Targeting the HDAC6/Hint2/MICU1 axis to ameliorate acute liver failure via inhibiting NETosis

Aims: Acute liver failure (ALF) is marked by extensive inflammation and immune dysregulation, which are closely associated with neutrophil infiltration and NETosis. However, the specific mechanisms that drive NETosis in ALF remain poorly understood.

Materials and methods: We employed flow cytometry, western blot, qRT-PCR, and cf-DNA assay to investigate the link between NETosis and ALF. The role of HDAC6-mediated deacetylation of histidine triad nucleotide-binding protein 2 (Hint2) was assessed, along with the effects of lentiviral vector-based overexpression and knockdown of Hint2 on mitochondrial function and NETosis. Additionally, CO-IP, IF, protein docking analysis, mCa²⁺ uptake assay, and mtROS measurement were used to explore the interaction between Hint2 and mitochondrial calcium uniporter complex (MCUc). Finally, experimental neutrophil depletion in mice was conducted to confirm the protective effect of NETosis inhibition in ALF.

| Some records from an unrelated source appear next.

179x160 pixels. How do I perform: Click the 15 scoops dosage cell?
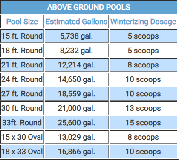pyautogui.click(x=143, y=123)

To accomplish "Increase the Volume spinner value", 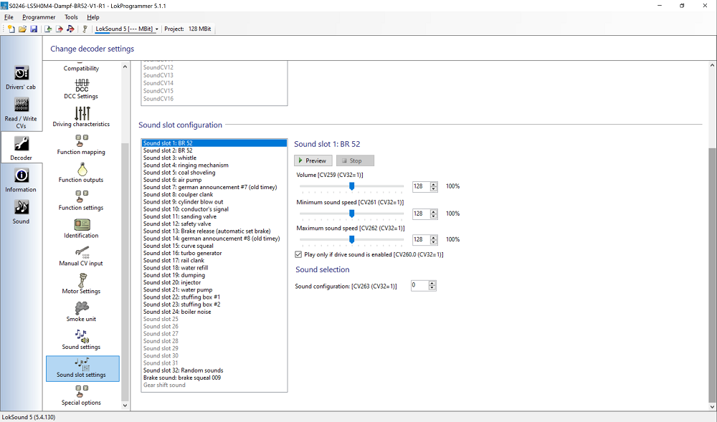I will coord(432,184).
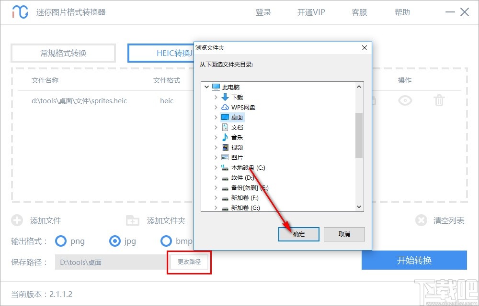The height and width of the screenshot is (306, 479).
Task: Click the X icon beside 清空列表
Action: click(421, 220)
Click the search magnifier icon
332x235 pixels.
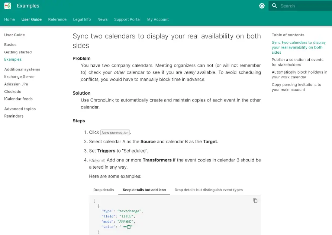pos(274,6)
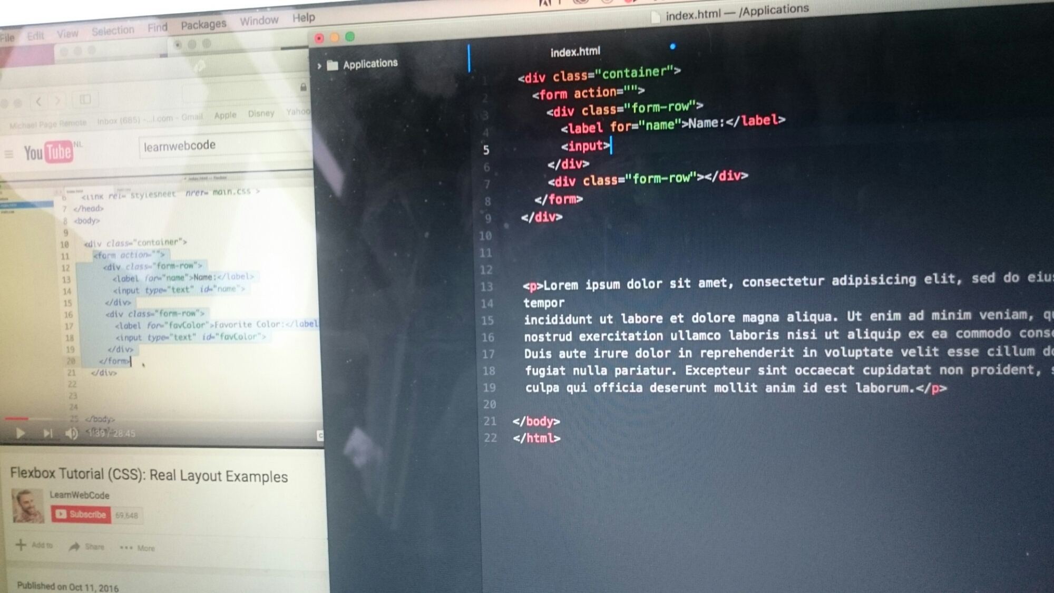Viewport: 1054px width, 593px height.
Task: Open the LearnWebCode channel link
Action: [80, 495]
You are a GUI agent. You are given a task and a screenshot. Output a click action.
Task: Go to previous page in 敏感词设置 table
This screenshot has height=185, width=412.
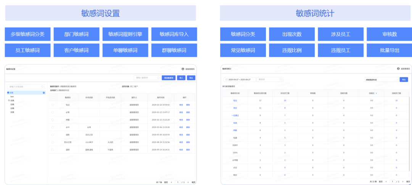171,182
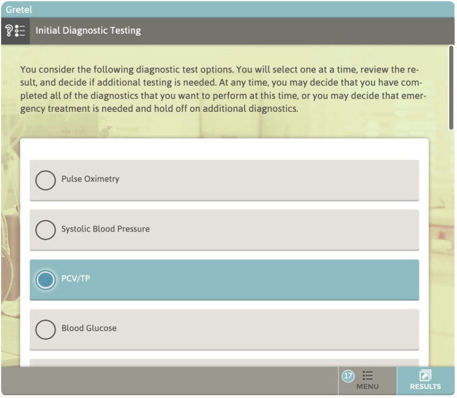The height and width of the screenshot is (398, 457).
Task: Click the Pulse Oximetry option text
Action: point(90,179)
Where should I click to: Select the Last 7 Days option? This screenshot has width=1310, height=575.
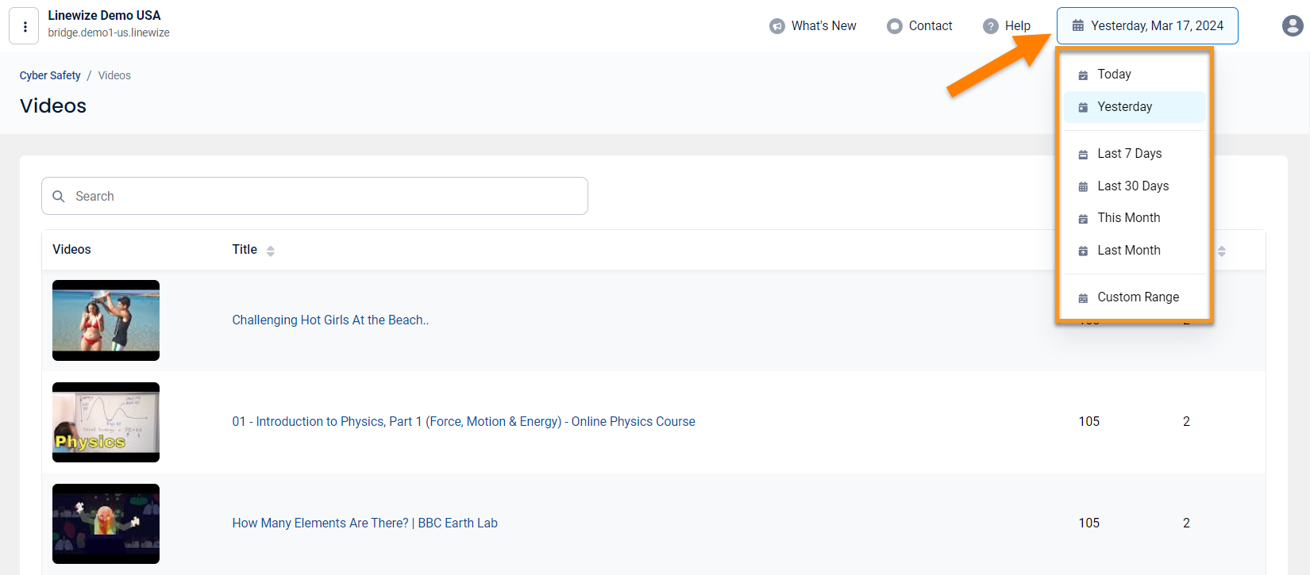(1129, 154)
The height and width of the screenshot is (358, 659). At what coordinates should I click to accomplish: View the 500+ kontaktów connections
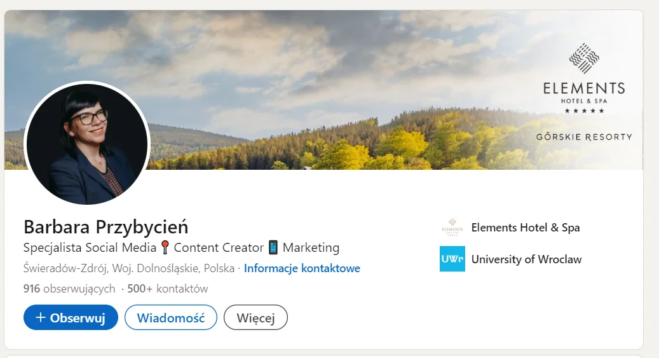(x=168, y=289)
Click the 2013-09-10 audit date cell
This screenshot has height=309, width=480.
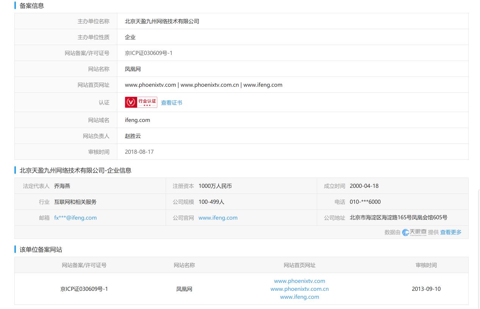click(x=426, y=289)
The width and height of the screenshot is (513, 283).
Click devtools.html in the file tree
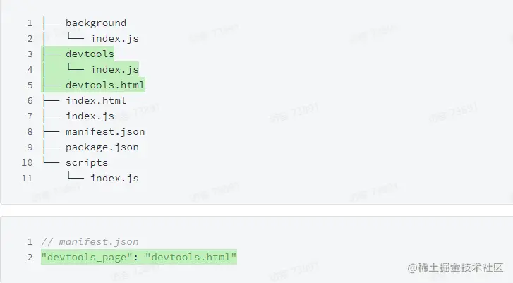click(105, 85)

Key findings: Our study demonstrated that Hint2 undergoes HDAC6-mediated deacetylation, disrupting mitochondrial dynamics and triggering NETosis during ALF. Furthermore, MICU1 bridges Hint2 and NETosis by regulating mCa²⁺ homeostasis and mtROS production. Activation of Hint2, either through the HDAC6 Inhibitor ACY1215 or via overexpression, increased the level of MICU1 to suppress the opening of the MCUc and the associated mtROS release, thereby inhibiting NETosis. Conversely, Hint2 knockdown induced NETosis by surging mCa²⁺ overload and mtROS production, while the MCUc inhibitor RU265 mitigates NETosis by blocking mCa²⁺ influx.

Significance: Our findings recognized the HDAC6/Hint2/MICU1 axis as a novel pathway in neutrophils, the inhibition of which intercepts mCa²⁺ overload and mtROS accumulation, thereby reducing NETosis and facilitating liver recovery during ALF.

Acute liver failure; HDAC6; Histidine triad nucleotide-binding protein 2; Mitochondrial calcium uptake 1; Mitochondrial reactive oxygen species; NETosis.